More than 90 years after its foundation, Bauhaus, the world's most famous art and design school, captures the public's imagination more than ever. Case in point: The upcoming Bauhaus: Art as Life exhibition at the Barbican (2 May to 12 August), the biggest of its kind in the UK in over 40 years. A guided walk through Hampstead that is part of the surrounding events programme was already sold out weeks ago. No disrespect to Hampstead but to get to the roots of modern design, the Cultural Heart of Germany with the regions of Thuringia and Saxony-Anhalt is the must-go destination for all Bauhaus aficionados and design lovers:
In 1919, Walter Gropius established the Bauhaus School in the town of Weimar and assembled the whole of the European avantgarde of the time in Thuringia to teach at the new school of design. "Haus am Horn", the most famous example of Bauhaus architecture, was built as a model house for the first architecture exhibition in 1923. In Jena, just a few miles east, the municipal theatre which was demolished in the 1980ies was the first building to put Bauhaus principles into practice.
Today, the Bauhaus mansions "Haus Auerbach" and "Haus Zuckerkandl" bear testimony to Jena's commitment to the ideas of the design school. In Erfurt, the next in the trio of major Thuringian Bauhaus cities, 1920ies industrialists, art patrons and local art associations promoted modern artists. Entrepreneurs such as shoe manufacturer Alfred Hess boosted the profile of Bauhaus architecture by commissioning several commercial buildings in the city, now striking features of Erfurt's cityscape.
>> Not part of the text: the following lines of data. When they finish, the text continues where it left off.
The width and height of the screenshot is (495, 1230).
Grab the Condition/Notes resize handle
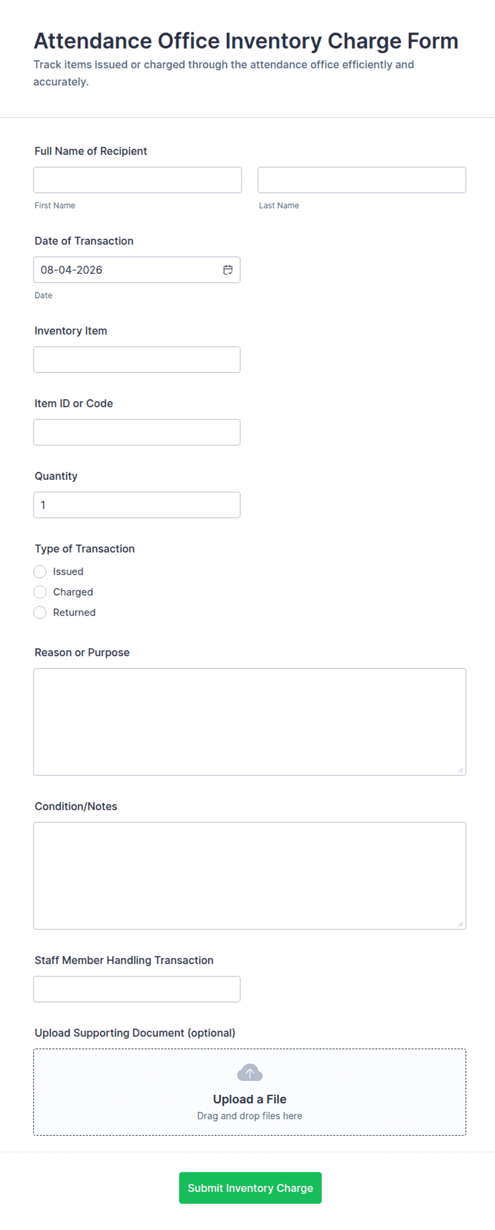460,924
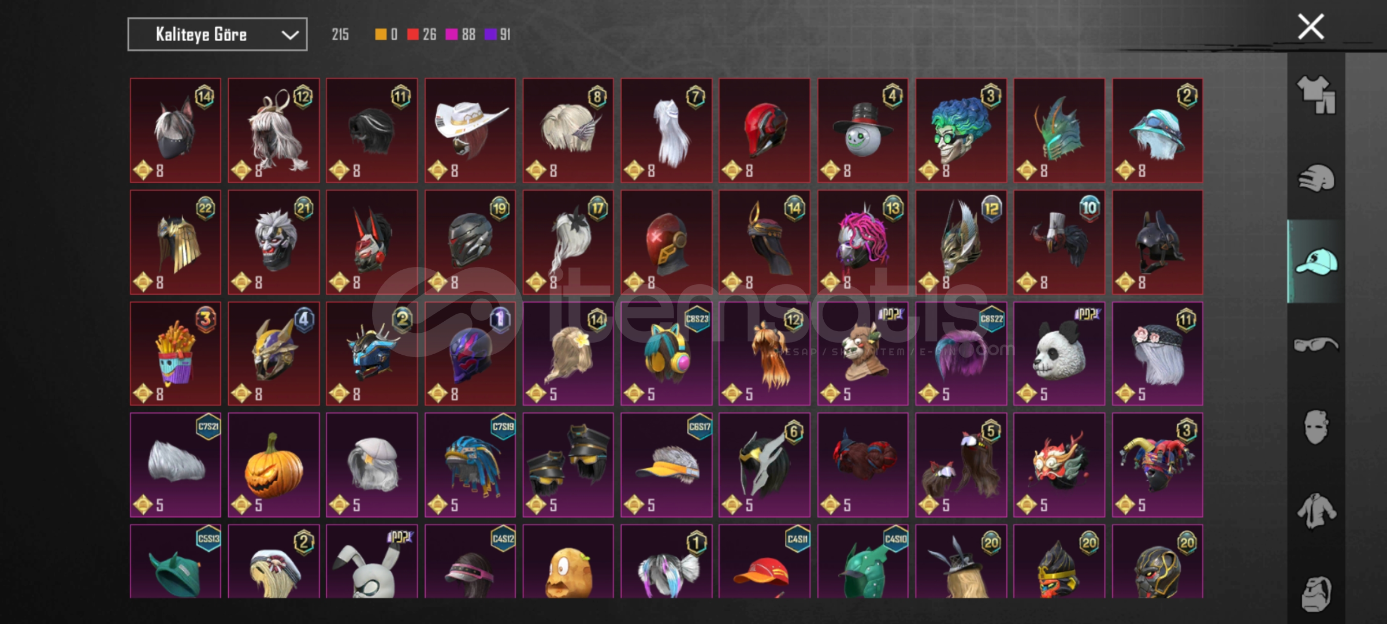Select the white cowboy hat item
1387x624 pixels.
pyautogui.click(x=470, y=131)
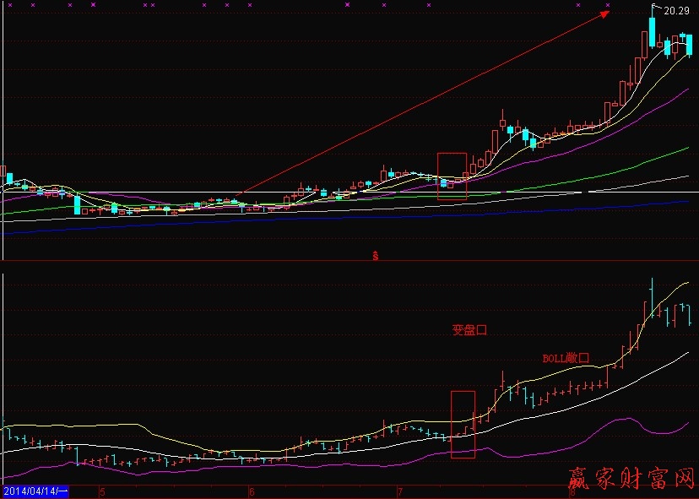Select month 6 on the time axis
699x499 pixels.
pos(251,491)
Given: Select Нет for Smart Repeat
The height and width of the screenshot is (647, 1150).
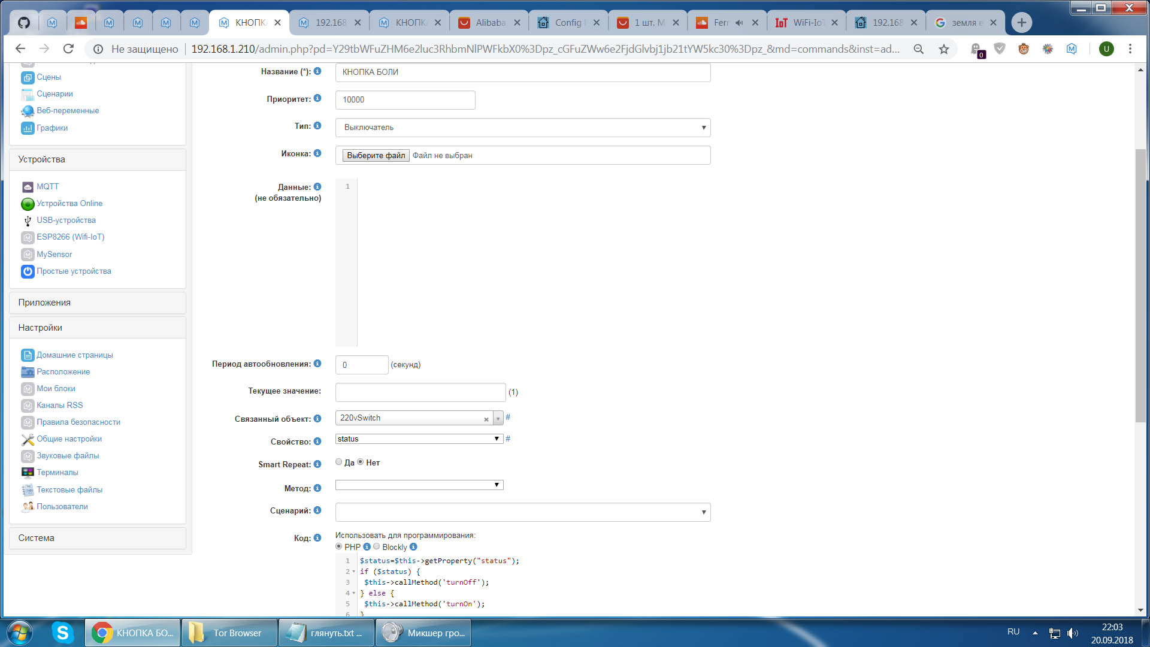Looking at the screenshot, I should tap(361, 462).
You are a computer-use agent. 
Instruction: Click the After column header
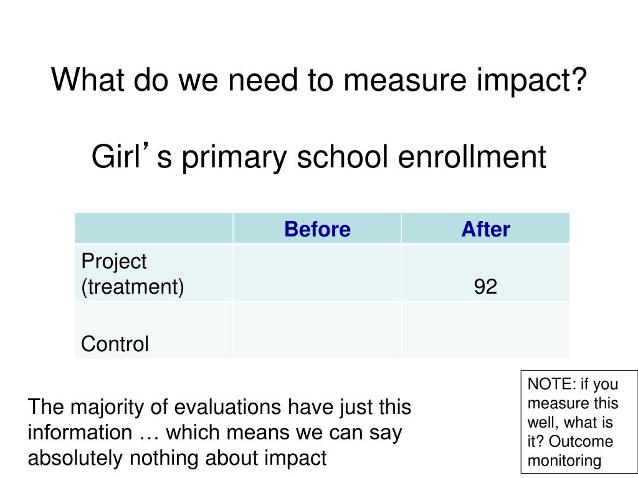pos(485,229)
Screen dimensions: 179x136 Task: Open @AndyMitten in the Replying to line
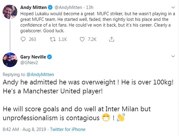[40, 75]
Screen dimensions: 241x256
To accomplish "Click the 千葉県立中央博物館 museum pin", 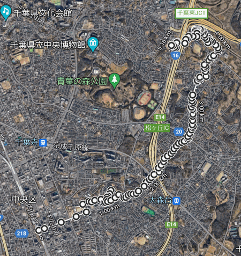I will point(93,45).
Weimar offers special guided Bauhaus city tours, and the Bauhaus Museum features more than 200 exhibits, 85 of which will be on show at the Barbican exhibition. In Thuringia, visitors can even stay in a Bauhaus hotel: The "Haus des Volkes" (house of the people) in Probstzella at the former inner German border is the largest Bauhaus ensemble in the region, built by architect Alfred Arndt. It underwent extensive renovation over the past years and now features a three-star hotel.
Travellers on the Bauhaus trail can continue their tour through the Cultural Heart of Germany in Saxony-Anhalt where the movement found a home in Dessau in 1926 in a new building designed by Walter Gropius. Today's "Bauhaus Dessau - Centre of Design" is a vibrant institution specialising in experimental design, research and teaching and offers guided tours for visitors. Not to be missed are the so-called "master houses" built in 1925/26 which unite the Bauhaus concepts of living and working: Tours are available in the restored double house shared by Paul Klee and Wassily Kandinsky, the Muche/Schlemmer double house and the Feininger house.
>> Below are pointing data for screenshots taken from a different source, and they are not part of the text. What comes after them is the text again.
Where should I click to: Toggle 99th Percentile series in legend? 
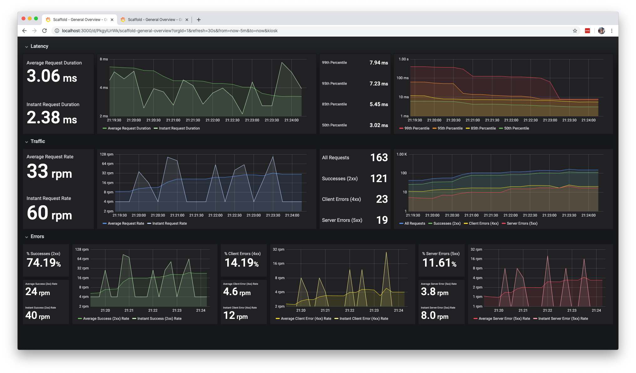pos(417,128)
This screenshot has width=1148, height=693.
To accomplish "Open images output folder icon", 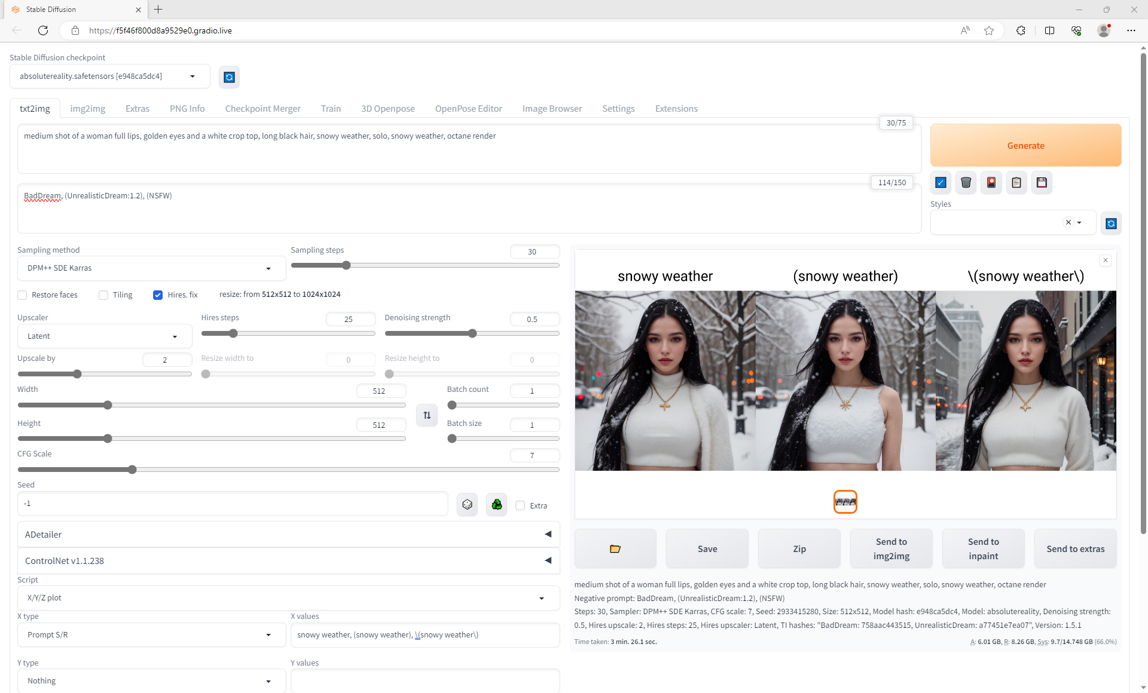I will 615,548.
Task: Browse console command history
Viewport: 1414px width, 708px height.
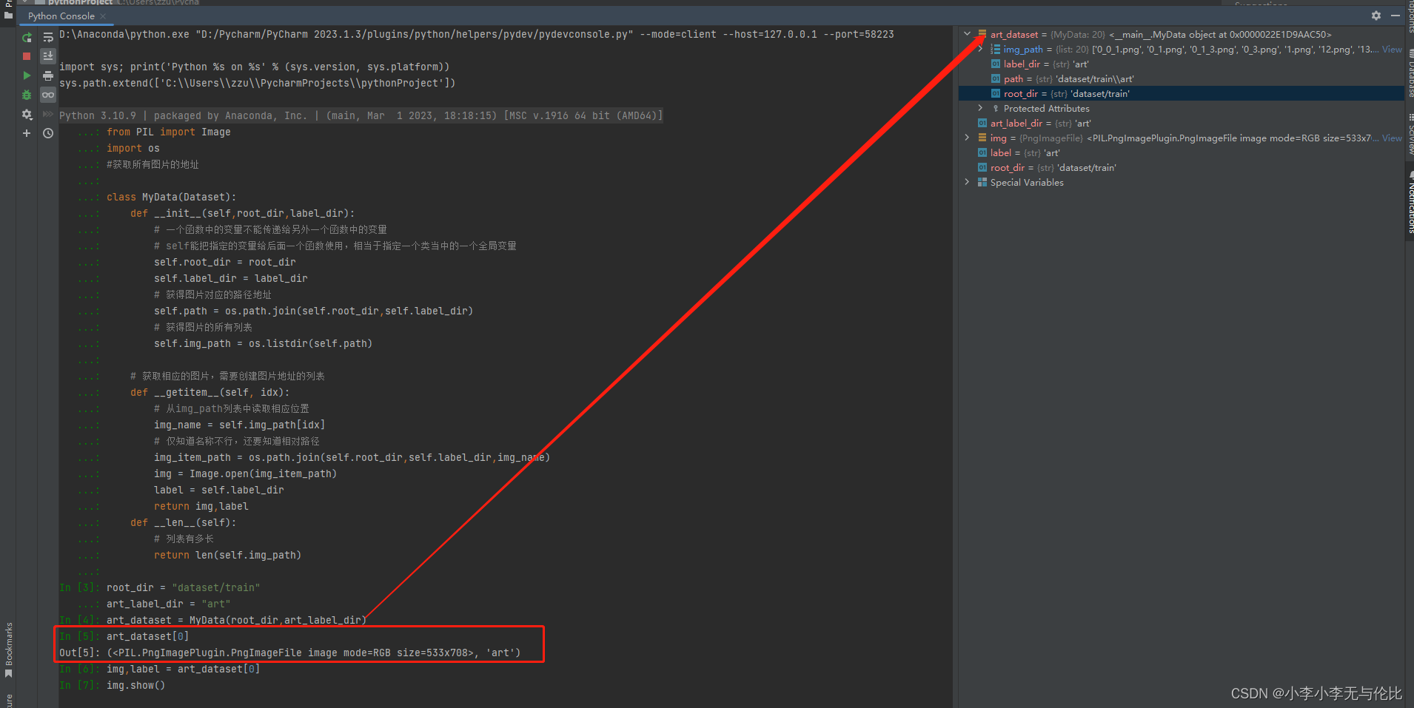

A unique example of a Bauhaus model house has just been opened again to the public after extensive restoration: "Haus Anton", built in 1926, is the only model house of the Bauhaus housing estate Törten in Dessau that was maintained in almost its entirety. The Törten estate was built between 1926 and 1928 according to designs by Walter Gropius to meet demand for affordable accommodation.
Last but not least, arty travellers needing further inspiration can turn to the first ever travel guide to all the German Bauhaus sites that has been published this year by Dumont, "Bauhaus Travel Book. Weimar. Dessau. Berlin - All Roads lead to the Bauhaus."